Published by 911 Restoration Boston MA on June 7, 2016 in category: Current Event, Water Damage Restoration

Let’s first start by explaining what an icefall actually is, and then we can go on to describe how to avoid them efficiently so you can keep your home safe and sound.

There are many forms of icefalls, and some of them are naturally occurring such as when a regular waterfall area turns to ice and forms an icefall. Beyond the natural world, such formations can also be created on the edges of buildings, but the essential process of creation is the same.

For homeowners, an icefall is an accumulation of ice that forms on, and hangs off of a home’s eaves, and usually at the gutters or other drainage points where meltwater can refreeze.

Many times an icefall forms from an ice dam which is a regular occurrence wherever heavy snowfall and temperature fluctuations coincide.

An ice dam can occur when rising heat from the interior of the home is elevated to the attic where it can melt off the lower layers of snow closest to the heat. This melting water flows down to the gutters or other drainage areas where it accumulates and can refreeze.

If this happens regularly in a freeze-thaw-freeze cycle, an ice dam will likely follow. If an ice dam forms, and there is continued supply of meltwater coupled with freezing temperatures at night, an icefall will follow.

The reason that this is important is because an ice dam and especially and ice can ruin the layers of roofing that keep your home safe, dry, and free of water or structural damages.

Preventing Icefalls

There are many different ways to prevent icefalls from forming and they range from common sense to Rube Goldberg devices that are over-engineered and expensive.

Here are some of those options…

Clean Your Gutters

One of the best ways to prevent an ice dam, and thus an icefall is to clean out your gutters at least once a year.

Debris and leaf matter that collects in your gutters can create obstructions that may prevent the flow of water out of the roofing drainage system.

If this happens during the winter months, that melting water will form a pool that freezes on the roof and builds up to form an ice dam.

When this happens any additional water that melts from the roof during the day will overflow the dam and begin to form an icefall. Simply cleaning out your gutters can ensure that any melting water will have a quick route to the ground.

Maintain Your Roof

Gutters are the most common places where icefalls begin to accumulate, but they aren’t the only culprits to consider. Ice dams and icefalls can also form near your chimney or exhaust vents, or even on debris that can accumulate on your roof if uncleaned.

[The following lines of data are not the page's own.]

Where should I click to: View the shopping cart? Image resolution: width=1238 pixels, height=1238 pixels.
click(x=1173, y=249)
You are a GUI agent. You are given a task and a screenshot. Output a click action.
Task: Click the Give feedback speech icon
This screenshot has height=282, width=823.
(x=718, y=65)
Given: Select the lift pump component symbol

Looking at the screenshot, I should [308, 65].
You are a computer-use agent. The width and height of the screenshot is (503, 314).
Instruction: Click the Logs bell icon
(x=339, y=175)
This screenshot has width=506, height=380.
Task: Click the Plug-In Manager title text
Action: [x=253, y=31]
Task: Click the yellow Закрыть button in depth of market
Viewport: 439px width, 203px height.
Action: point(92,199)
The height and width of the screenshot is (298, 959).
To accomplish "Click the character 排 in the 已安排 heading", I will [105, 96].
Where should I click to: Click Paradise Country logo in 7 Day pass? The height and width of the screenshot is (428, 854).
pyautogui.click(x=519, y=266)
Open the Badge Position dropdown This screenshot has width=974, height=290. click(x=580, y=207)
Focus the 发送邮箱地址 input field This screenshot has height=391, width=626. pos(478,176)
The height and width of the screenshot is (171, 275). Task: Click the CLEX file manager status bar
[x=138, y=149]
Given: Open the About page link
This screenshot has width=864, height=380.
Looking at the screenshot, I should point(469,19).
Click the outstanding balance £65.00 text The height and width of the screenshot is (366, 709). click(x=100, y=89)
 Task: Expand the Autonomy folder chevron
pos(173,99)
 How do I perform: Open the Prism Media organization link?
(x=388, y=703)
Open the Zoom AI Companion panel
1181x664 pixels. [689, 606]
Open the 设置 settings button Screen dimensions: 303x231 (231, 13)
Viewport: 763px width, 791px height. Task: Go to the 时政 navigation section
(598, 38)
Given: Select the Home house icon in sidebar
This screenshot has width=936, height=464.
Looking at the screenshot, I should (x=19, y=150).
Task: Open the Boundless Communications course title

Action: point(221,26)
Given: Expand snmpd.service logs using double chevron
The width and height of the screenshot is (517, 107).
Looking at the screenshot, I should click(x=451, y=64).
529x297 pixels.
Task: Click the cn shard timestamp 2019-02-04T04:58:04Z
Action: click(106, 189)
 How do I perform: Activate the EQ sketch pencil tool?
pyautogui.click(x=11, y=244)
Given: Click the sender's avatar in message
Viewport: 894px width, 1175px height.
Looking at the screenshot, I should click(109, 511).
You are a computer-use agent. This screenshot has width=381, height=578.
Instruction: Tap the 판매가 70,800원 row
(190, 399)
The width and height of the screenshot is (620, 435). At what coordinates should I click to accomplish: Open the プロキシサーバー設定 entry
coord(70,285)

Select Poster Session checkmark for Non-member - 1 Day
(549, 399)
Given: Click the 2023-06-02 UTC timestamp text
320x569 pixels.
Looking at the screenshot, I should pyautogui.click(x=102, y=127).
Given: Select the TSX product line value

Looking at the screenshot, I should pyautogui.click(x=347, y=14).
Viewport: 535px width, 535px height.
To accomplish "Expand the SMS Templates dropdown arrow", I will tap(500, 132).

Branches, leaf matter, and even loose shingles can be the starting point for icefalls to form.

If enough ice collects at any of these points, it can begin to form an icefall. Maintaining your roof is a solid method to prevent any ice buildup and thus to prevent ice dams and icefalls.

Get A Gutter Warmer

While this is the most expensive option to prevent icefalls, gutter warmers definitely do the job. A gutter warmer is essentially a well-insulated electric strip that heats up when turned on and begins to melt any existing ice buildups in gutters.

Typically, a gutter heater looks like a rope light and functions in much the same way.

They are flexible and can be installed easily by the homeowner, but they are power hogs.

And this is why it’s vastly cheaper to prevent the formation of an icefall than it is to eliminate one with gutter heaters after it has formed.

If you live in a cold climate part of the country, then you should definitely employ one or all of the above methods for preventing icefalls in your home because they can absolutely devastate the structural integrity of your roofline.

When ice infiltrates the protective layers of your roof such as beneath shingles or under the tar paper and flashing, it will undoubtedly spread these materials apart and cause leaking when the outside temperature heats up. This can easily be avoided, and doing so is critical for the long term maintenance of your property.


Have you ever had an icefall? If so, what happened?